SCHEDULE H, PART VI, LINE 4 COMMUNITY INFORMATION: LOCATED IN SOUTH-CENTRAL COLORADO, THE SAN LUIS VALLEY (SLV) IS THE LARGEST AND HIGHEST VALLEY IN NORTH AMERICA, SURROUNDED BY THREE MOUNTAIN RANGES THAT EFFECTIVELY ISOLATE THE VALLEY FROM OTHER MEDICAL RESOURCES. THE SLV CONSISTS OF THREE RURAL AND THREE FRONTIER COUNTIES COVERING 8194 SQUARE MILES (2,000,000 ACRES), LARGER THAN THE STATE OF CONNECTICUT. FRONTIER AREAS, DEFINED AS COUNTIES HAVING A POPULATION DENSITY OF SIX OR FEWER PEOPLE PER SQUARE MILE, FACE CHALLENGES IN PROVIDING ACCESS TO HEALTH AND HUMAN SERVICES WHICH ARE EVEN GREATER THAN THE CHALLENGES FACED BY OTHER RURAL COMMUNITIES. FIVE OF THE SIX COUNTIES ARE FEDERALLY DESIGNATED AS A MEDICALLY UNDERSERVED AREA (AREAS/POPULATIONS THAT LACK ACCESS TO PRIMARY CARE SERVICES) AND ALL SIX COUNTIES ARE FEDERALLY DESIGNATED AS HEALTH PROFESSIONAL SHORTAGE AREAS (SHORTAGES OF PRIMARY MEDICAL CARE, DENTAL OR MENTAL HEALTH PROVIDERS). THE SLV HAS A DIVERSE POPULATION OF 47,049, WITH 45% WHO IDENTIFY WITH A HISPANIC, LATINO, OR SPANISH ORIGIN [STATE DEMOGRAPHY OFFICE]. ADDITIONALLY, THERE IS A LARGE POPULATION OF INDIGENT AND MIGRANT FARM WORKERS. PREDOMINANTLY AGRICULTURAL IN NATURE, THE SLV IS ONE OF THE POOREST AREAS IN COLORADO (CO) WITH 19% LIVING IN POVERTY, COMPARED TO 9.6% FOR THE ENTIRE STATE, AND THE MEDIAN HOUSEHOLD INCOME IS $39,773, COMPARED TO $68,811 FOR CO [US CENSUS 2014-2018]. CENSUS DATA ALSO STATES FIVE OF THE SIX SLV COUNTIES HAVE THE HIGHEST PERCENT OF RESIDENTS THAT SPEAK A LANGUAGE OTHER THAN ENGLISH (OVER 33%), COMPARED TO CO AT 17%. THE SLV'S UNINSURED RATE IS 13% COMPARED TO 8% FOR CO, AND 43% OF SLV RESIDENTS ARE ON MEDICAID, COMPARED TO 24% OF COLORADOANS [COLORADO HEALTH INSTITUTE].

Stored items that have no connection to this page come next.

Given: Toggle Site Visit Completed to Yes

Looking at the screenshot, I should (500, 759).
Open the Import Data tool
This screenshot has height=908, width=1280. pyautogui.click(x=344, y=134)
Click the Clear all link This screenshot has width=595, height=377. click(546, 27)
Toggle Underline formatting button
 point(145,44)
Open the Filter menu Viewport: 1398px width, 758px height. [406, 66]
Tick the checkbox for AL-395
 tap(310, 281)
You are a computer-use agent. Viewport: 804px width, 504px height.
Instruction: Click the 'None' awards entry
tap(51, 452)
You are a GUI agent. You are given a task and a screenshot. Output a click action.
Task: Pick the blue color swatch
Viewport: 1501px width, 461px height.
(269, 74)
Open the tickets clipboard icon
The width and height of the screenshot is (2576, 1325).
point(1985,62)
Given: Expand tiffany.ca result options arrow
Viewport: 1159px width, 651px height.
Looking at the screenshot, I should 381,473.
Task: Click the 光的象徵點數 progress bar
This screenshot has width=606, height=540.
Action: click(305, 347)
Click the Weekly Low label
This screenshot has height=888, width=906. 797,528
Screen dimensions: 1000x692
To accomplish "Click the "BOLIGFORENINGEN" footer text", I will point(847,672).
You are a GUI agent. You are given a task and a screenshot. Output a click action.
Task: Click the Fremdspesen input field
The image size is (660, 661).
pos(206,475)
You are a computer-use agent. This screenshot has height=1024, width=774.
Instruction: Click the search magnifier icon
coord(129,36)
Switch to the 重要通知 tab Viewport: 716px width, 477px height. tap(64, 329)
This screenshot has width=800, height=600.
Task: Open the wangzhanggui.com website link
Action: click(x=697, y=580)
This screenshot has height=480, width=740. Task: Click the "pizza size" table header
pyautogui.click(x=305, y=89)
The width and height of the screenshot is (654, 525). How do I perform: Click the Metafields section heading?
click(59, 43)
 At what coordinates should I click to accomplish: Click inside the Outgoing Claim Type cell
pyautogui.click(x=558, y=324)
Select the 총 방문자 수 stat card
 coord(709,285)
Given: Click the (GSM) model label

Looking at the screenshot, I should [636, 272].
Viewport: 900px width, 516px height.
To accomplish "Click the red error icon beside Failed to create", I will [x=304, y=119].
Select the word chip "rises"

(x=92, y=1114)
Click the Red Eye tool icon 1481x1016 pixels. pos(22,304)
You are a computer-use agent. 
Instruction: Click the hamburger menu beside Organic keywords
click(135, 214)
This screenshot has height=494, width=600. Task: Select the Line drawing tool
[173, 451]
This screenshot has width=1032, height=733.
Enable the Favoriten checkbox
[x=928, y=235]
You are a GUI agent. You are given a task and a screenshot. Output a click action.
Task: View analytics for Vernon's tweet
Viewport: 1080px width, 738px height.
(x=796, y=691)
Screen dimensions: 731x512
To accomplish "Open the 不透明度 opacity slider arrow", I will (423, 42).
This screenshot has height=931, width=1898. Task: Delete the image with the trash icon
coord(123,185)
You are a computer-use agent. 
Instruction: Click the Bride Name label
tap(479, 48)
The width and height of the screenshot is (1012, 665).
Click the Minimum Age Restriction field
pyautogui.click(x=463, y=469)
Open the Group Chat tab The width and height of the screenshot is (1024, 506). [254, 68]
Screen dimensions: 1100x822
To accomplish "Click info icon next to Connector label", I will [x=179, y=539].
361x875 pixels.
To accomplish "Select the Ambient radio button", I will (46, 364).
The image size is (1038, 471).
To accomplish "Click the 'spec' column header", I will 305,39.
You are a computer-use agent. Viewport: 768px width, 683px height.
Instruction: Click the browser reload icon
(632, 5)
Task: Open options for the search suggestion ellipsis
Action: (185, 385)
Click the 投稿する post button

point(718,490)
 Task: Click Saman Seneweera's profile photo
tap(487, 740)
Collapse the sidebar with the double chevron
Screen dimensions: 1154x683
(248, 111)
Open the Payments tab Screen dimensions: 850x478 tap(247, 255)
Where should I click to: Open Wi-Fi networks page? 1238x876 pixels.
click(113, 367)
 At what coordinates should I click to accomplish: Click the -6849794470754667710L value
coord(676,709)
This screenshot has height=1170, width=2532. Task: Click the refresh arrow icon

SCHEDULE H, PART VI, LINE 5 PROMOTION OF COMMUNITY HEALTH: SLVH IS ACTIVE IN THE COMMUNITY AND SUPPORTS STAFF WHO PROVIDE COMMUNITY RESOURCES IN AREAS THAT INCLUDE HEALTH EDUCATION AND INFORMATION, PROMOTING SAFETY AND WELLNESS TO THE GENERAL POPULATION, AND SPONSORS BEHAVIORAL HEALTH SUPPORT GROUPS. HOSPITAL LEADERSHIP AND CLINICAL PROVIDERS CONDUCT HEALTH EDUCATION INFORMATION IN THE AREAS OF ADOLESCENT HEALTH, ARE FOR PATIENTS WITH DEMENTIA, SKIN CARE, AND WOMEN'S HEALTH. SLVH STAFF ALSO PARTICIPATE IN COMMUNITY HEALTH INITIATIVES SUCH AS ADOLESCENT PREVENTION COALITIONS, OPIOID USE/ABUSE TASK FORCE, A NEONATAL TASK FORCE, COORDINATION OF HEALTH CARE SERVICES ACROSS THE CONTINUUM, AND WORKFORCE DEVELOPMENT ISSUES. PATIENT AND FAMILY ADVISORY COUNCILS HAVE ALSO BEEN ESTABLISHED TO BRING THE VOICE OF PATIENTS AND THEIR FAMILIES INTO PROGRAM DESIGN AND IMPROVEMENT PROCESSES.